=== Task ===
An exact repetition of every entry, with no images, is the required answer.

(Stored dataset items)

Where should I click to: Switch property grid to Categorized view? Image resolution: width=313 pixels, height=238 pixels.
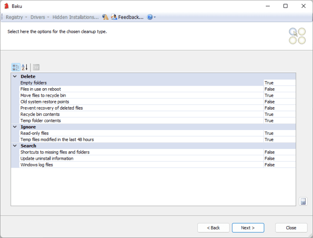16,67
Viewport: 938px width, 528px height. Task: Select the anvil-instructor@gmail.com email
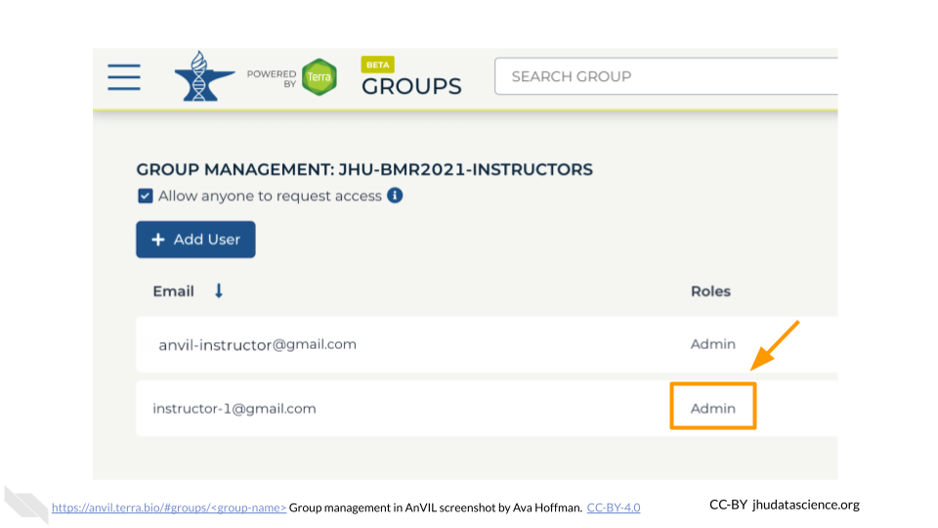click(257, 344)
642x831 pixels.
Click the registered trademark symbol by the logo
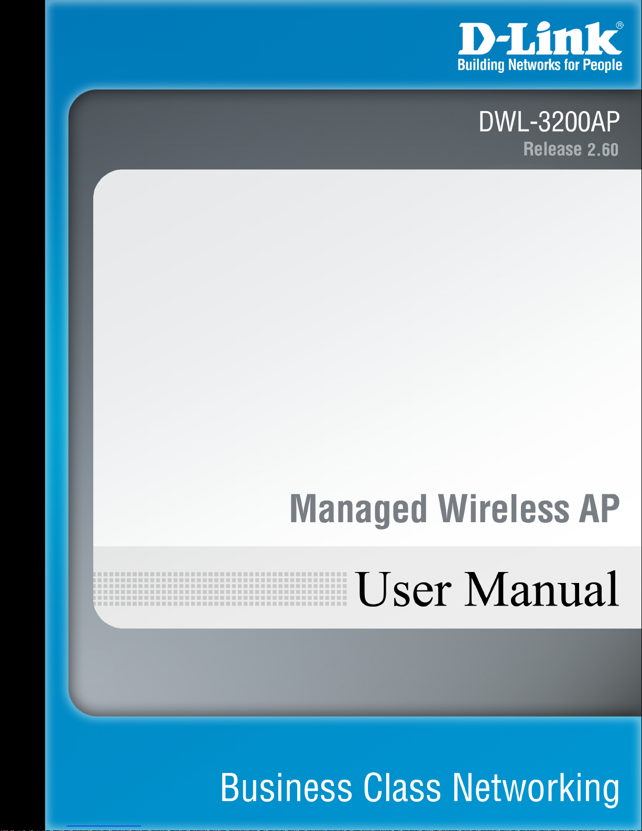click(x=619, y=25)
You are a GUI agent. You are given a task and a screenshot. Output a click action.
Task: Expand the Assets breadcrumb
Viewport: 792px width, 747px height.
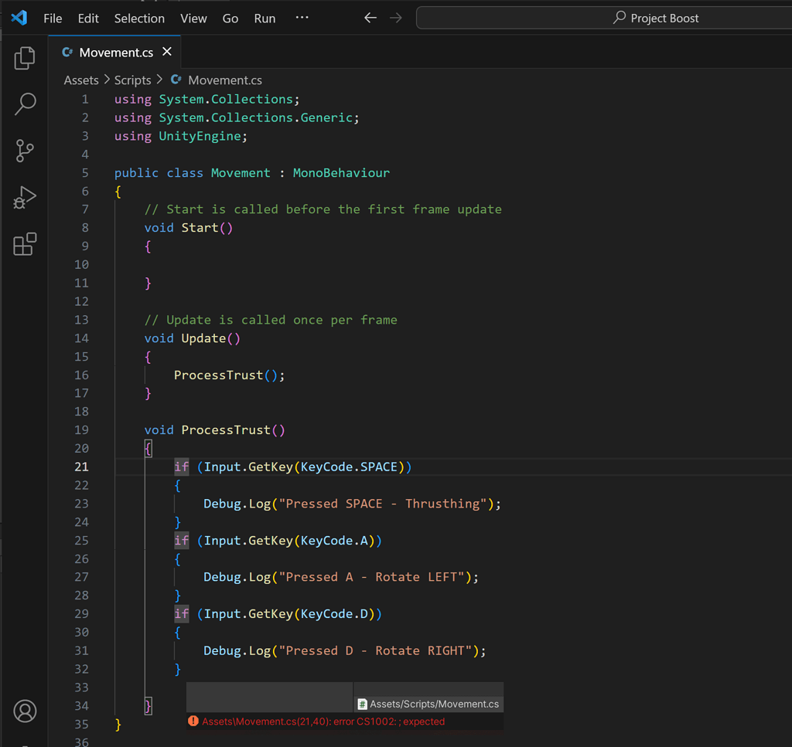click(x=81, y=80)
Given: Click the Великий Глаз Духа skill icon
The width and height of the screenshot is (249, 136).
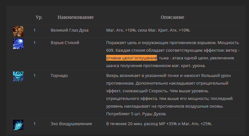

=== Result of the task ===
Where should I click to: Switch property grid to Categorized view? Image resolution: width=313 pixels, height=238 pixels.
16,67
Viewport: 938px width, 528px height. Task: Select the anvil-instructor@gmail.com email
click(257, 344)
642x831 pixels.
Click the registered trademark symbol by the logo
click(x=619, y=25)
You are a GUI agent. You are given a task and a screenshot. Output a click action.
Task: Expand the Assets breadcrumb
Viewport: 792px width, 747px height.
click(x=81, y=80)
Given: Click the Великий Глаз Духа skill icon
The width and height of the screenshot is (249, 136).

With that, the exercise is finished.